Maintenant, arrêtons-nous aux patriarches qui sont expressément appelés prophètes. « Il ne souffrit pas qu’aucun les opprimât, et Il a même châtié des rois pour l’amour d’eux, disant : Ne touchez point à mes oints et ne faites point de mal à mes prophètes ». Dans ce passage, le droit au titre de prophète peut s’expliquer sur le même principe que nous venons de voir. Les patriarches étaient les interprètes d’alors de la pensée de Dieu : « appelés à sortir », parce qu’il s’était introduit dans le monde un mal nouveau et terrible dont il n’est jamais fait mention avant les jours d’Abraham — l’idolâtrie.
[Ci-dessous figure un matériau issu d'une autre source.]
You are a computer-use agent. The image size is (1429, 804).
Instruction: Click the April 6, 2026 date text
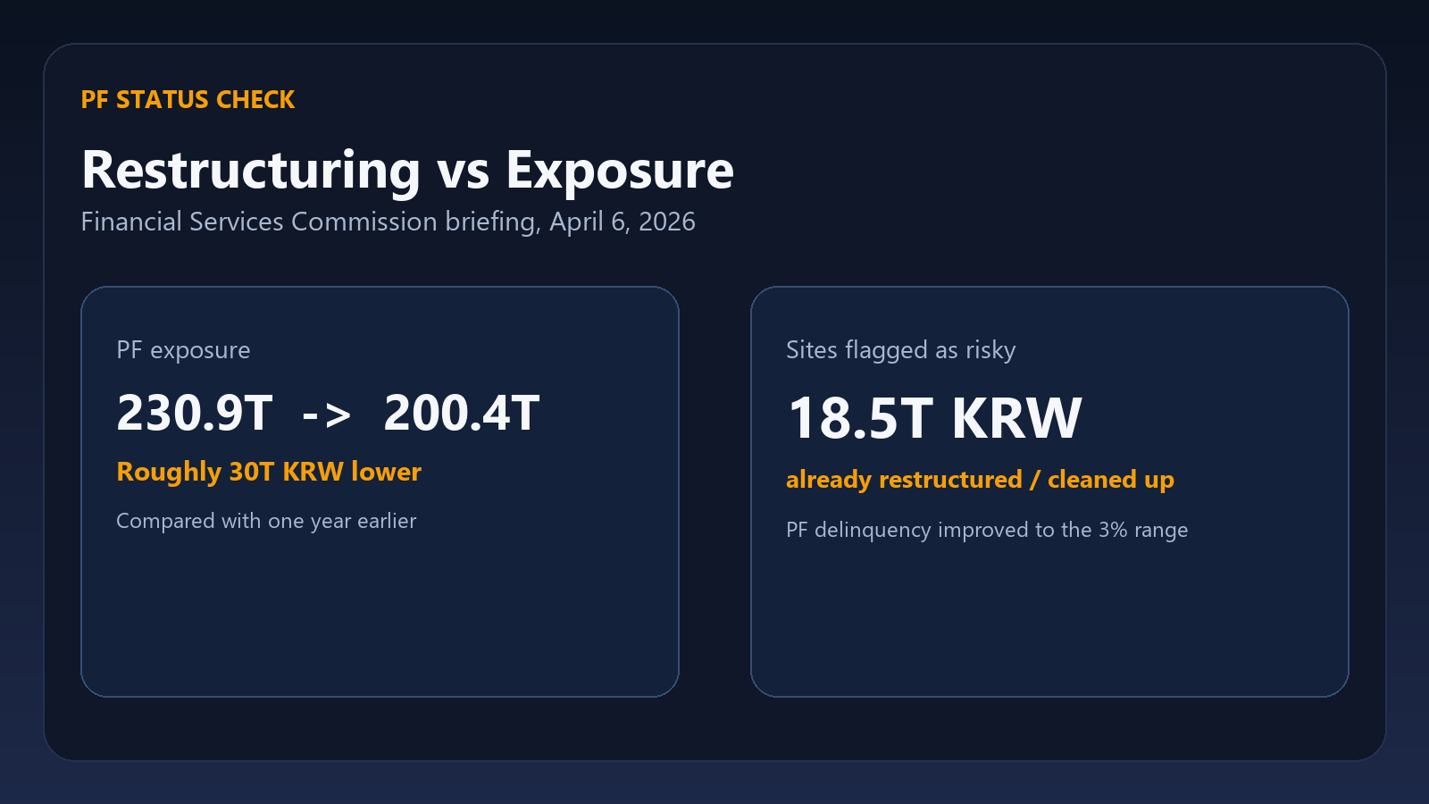coord(623,222)
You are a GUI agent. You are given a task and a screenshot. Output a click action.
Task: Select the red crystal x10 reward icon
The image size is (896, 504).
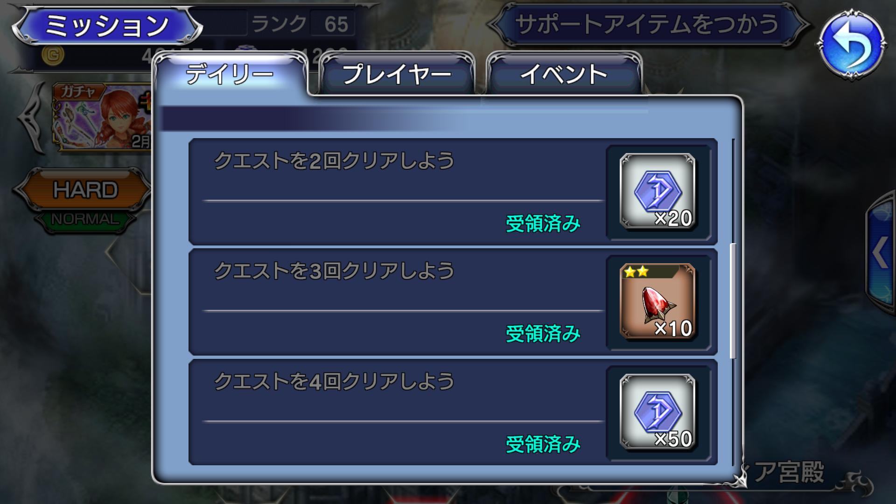(x=658, y=302)
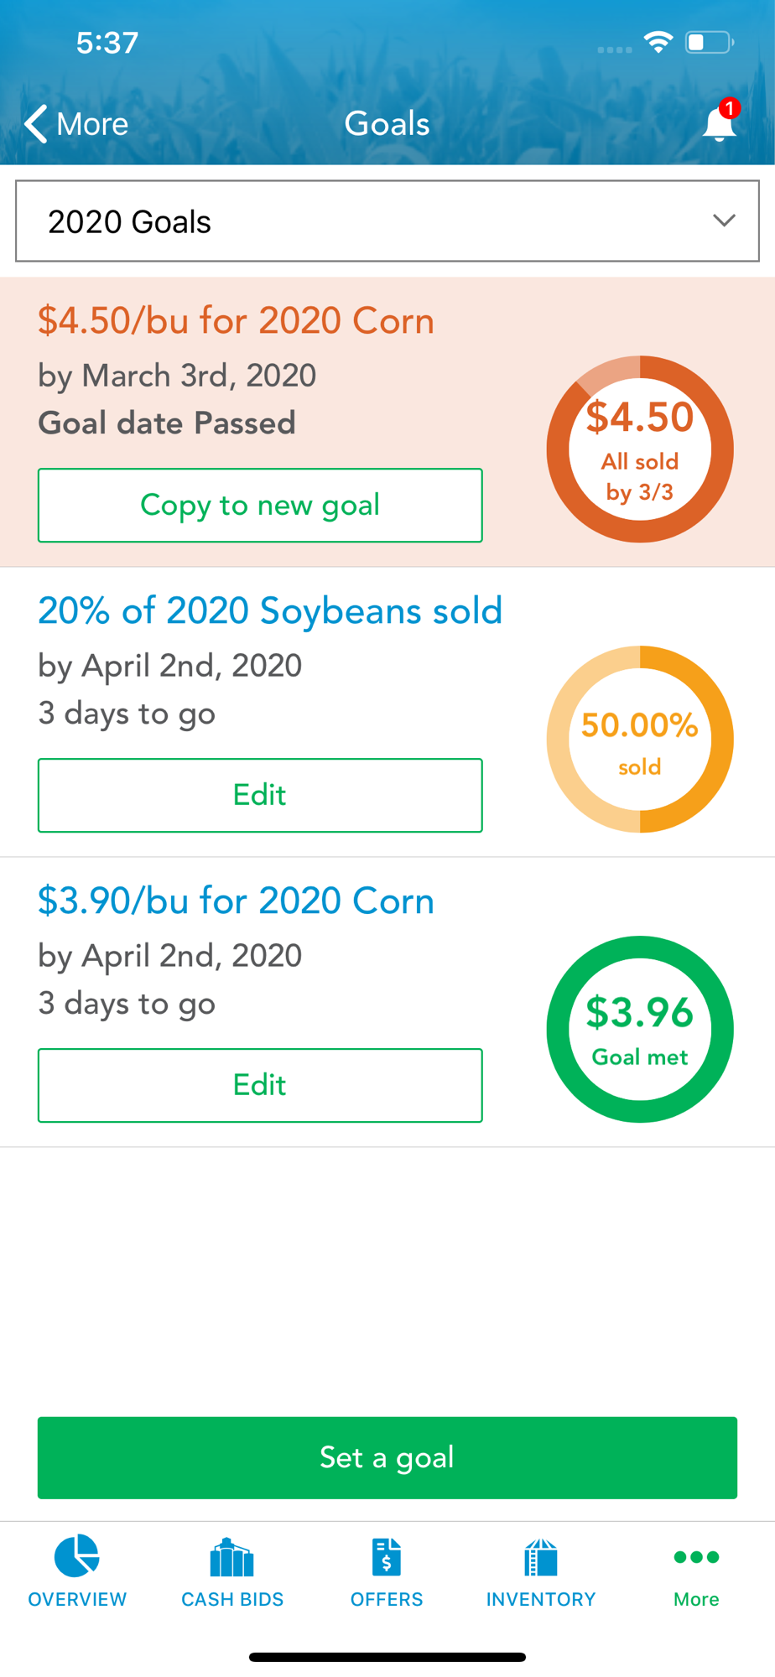Edit the 20% Soybeans sold goal
Image resolution: width=775 pixels, height=1677 pixels.
[x=260, y=796]

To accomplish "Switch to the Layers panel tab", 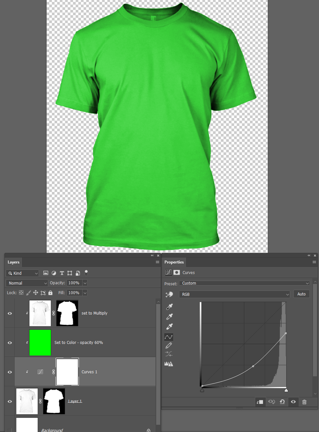I will pyautogui.click(x=13, y=262).
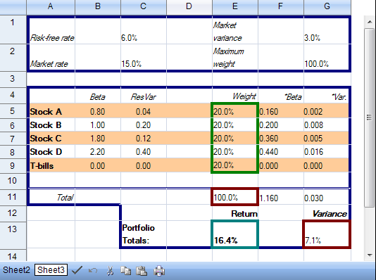Click the undo arrow icon
Viewport: 376px width, 280px height.
click(93, 271)
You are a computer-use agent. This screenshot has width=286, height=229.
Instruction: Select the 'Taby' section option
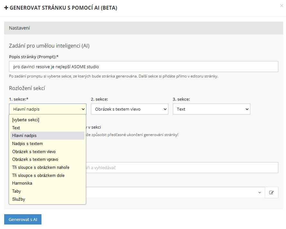[16, 191]
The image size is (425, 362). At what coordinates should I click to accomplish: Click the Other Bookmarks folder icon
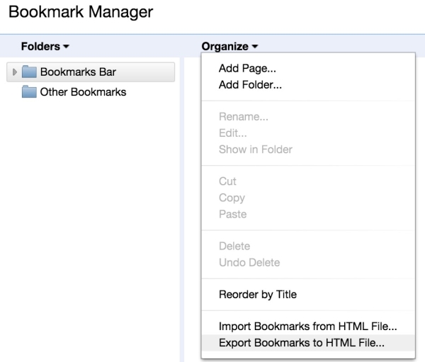tap(29, 91)
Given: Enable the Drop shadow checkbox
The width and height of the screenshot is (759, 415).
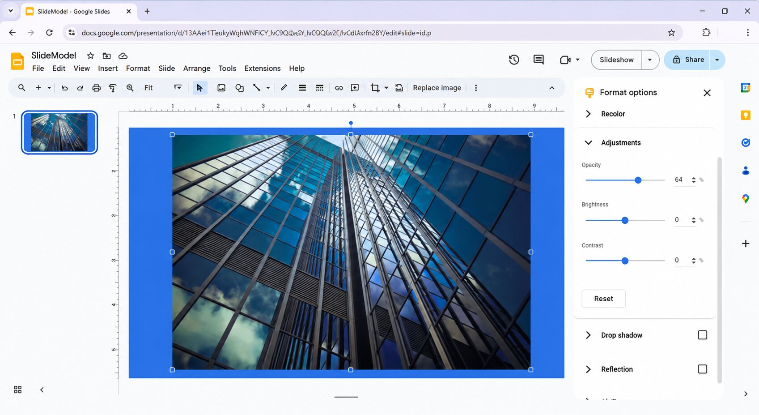Looking at the screenshot, I should 703,335.
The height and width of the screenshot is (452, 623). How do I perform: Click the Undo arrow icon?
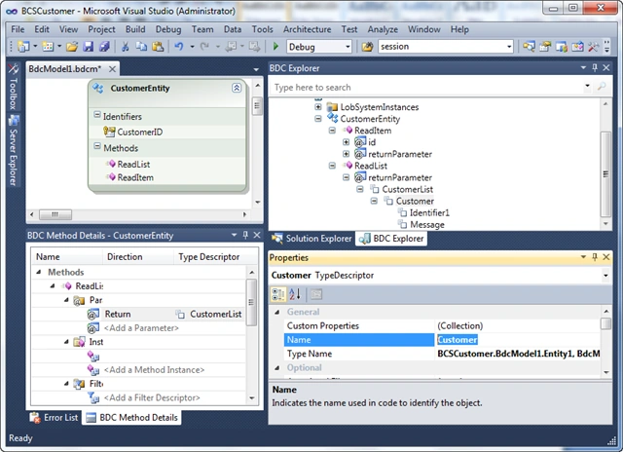coord(179,47)
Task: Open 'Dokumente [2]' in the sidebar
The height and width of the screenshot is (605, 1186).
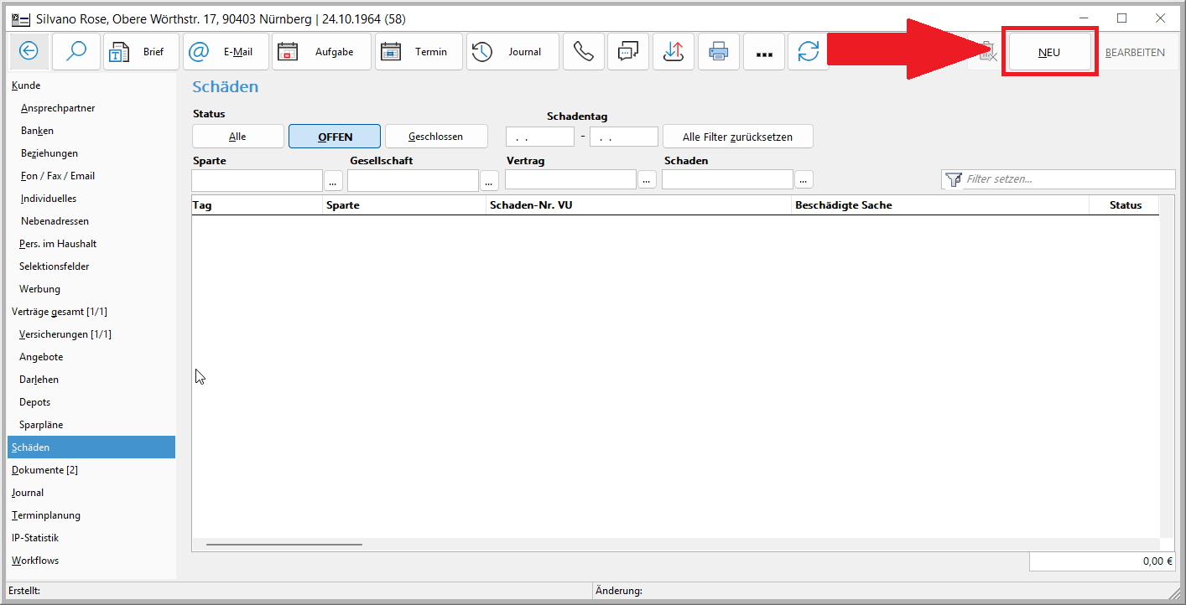Action: 44,470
L’Écriture ne signale l’idolâtrie qu’après le déluge. Elle se répandit de tous côtés et devint prédominante même parmi les descendants de Sem. C’est pourquoi Dieu fit sortir Abraham comme témoin par ses paroles et par ses actes, dans sa séparation d’avec une si flagrante iniquité. La prophétie, ou le fait de l’existence d’un prophète, suppose toujours la présence d’un mal nouveau qui va croissant, à cause duquel Dieu trouve bon de manifester Sa pensée par rapport à l’avenir, et de lui donner une valeur pratique actuelle pour ceux qui se trouvent en ce moment-là sur la terre.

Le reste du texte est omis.